Some U.S. jurisdictions are using advanced formulas to evaluate the risks that defendants pose. Judges weigh these evaluations when considering pretrial release.
By Micah Schwartzbach, Attorney
“Will this person break the law or skip town?” This question is at the forefront of the mind of a judge who is evaluating bail for a defendant awaiting trial.
Judges must make decisions about whether to release defendants, and under what terms. A judge can consider a report prepared by a bail investigator or similar government employee who has looked into the defendant’s standing in the community. The judge can listen to what people have to say about the defendant. And, of course, the court will look at the current charges and the rap sheet. But some would argue that—even with all this information—decisions about pretrial release are fundamentally subjective.
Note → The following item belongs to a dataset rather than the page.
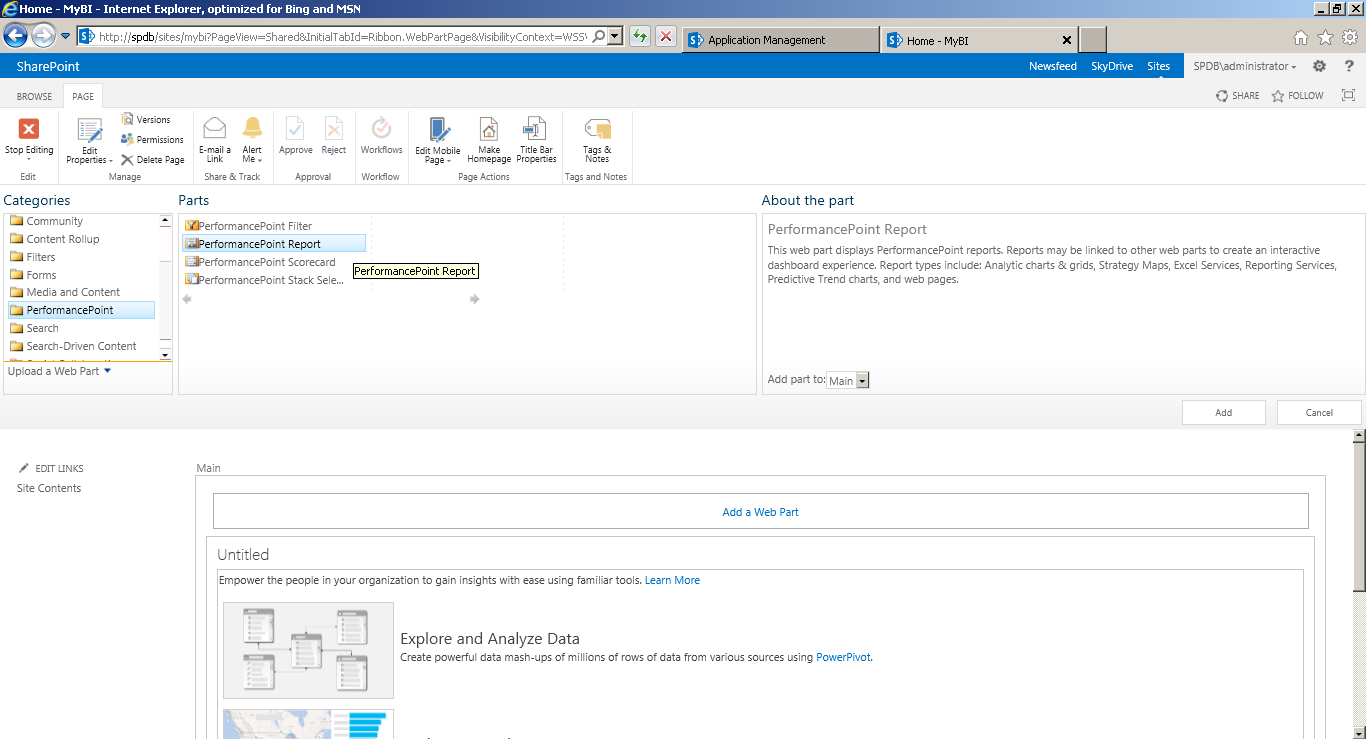Click Add to insert the web part

[x=1223, y=411]
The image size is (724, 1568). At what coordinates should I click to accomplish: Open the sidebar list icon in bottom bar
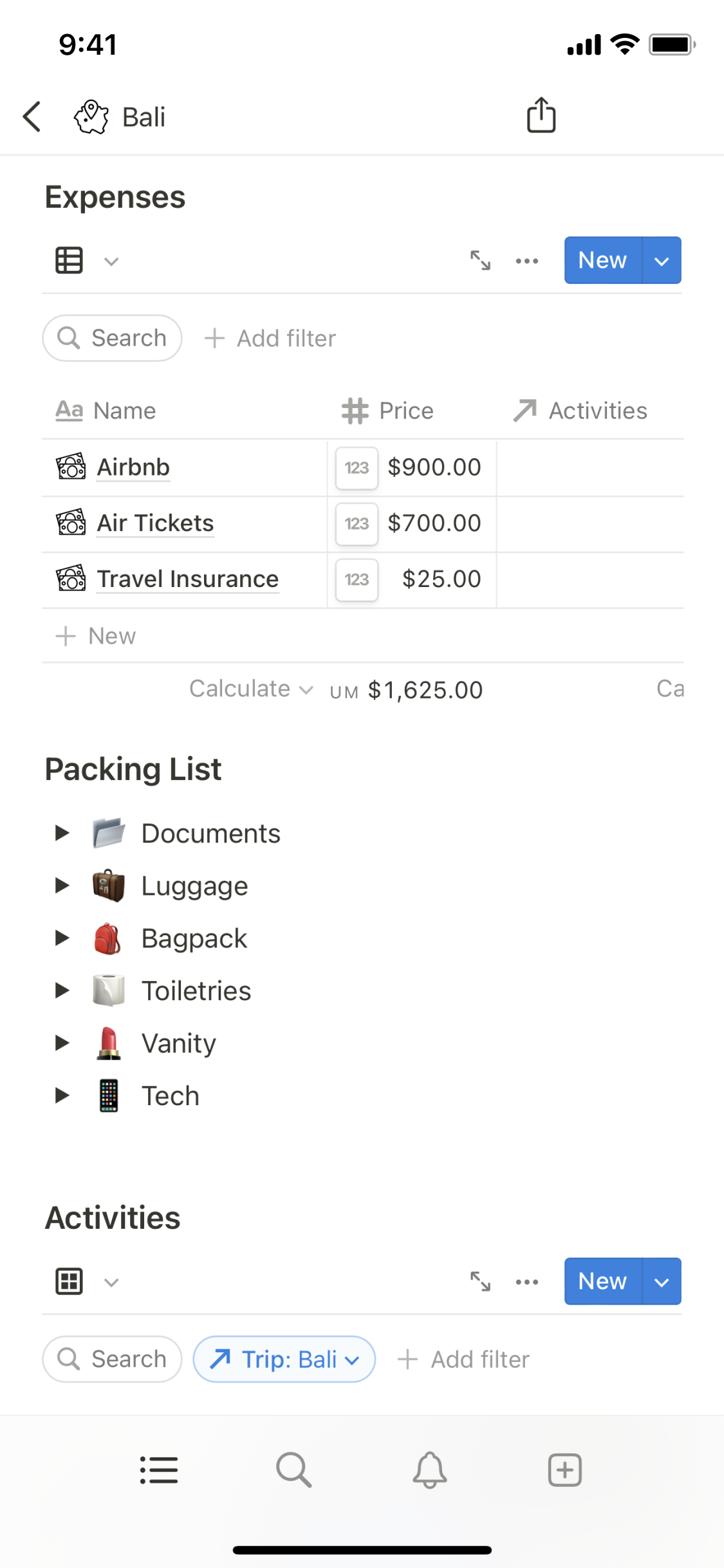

That’s where bail algorithms—formulas that use statistics in order to assess risk—come into play. Here’s the basic idea: The algorithm takes selected information about the defendant and produces an objective, scientifically based assessment. Before making a bail decision, the judge gets to consider the algorithm’s result.
A bail algorithm will typically consider several factors, then produce some kind of score or recommendation for or against release. One bail tool, for example, gives separate scores for risk of breaking the law and risk of failing to appear in court. It also highlights heightened chances for violence.
The relevant factors in bail algorithms tend to include the defendant’s:
- current charges
- criminal history, and
- record of failing to appear.
Bail algorithms are a response to perceptions of arbitrariness and unfairness in decisions about pretrial release. Critics of traditional forms of evaluating bail have alleged unnecessarily overcrowded jails and disproportionate outcomes for poor people and minorities.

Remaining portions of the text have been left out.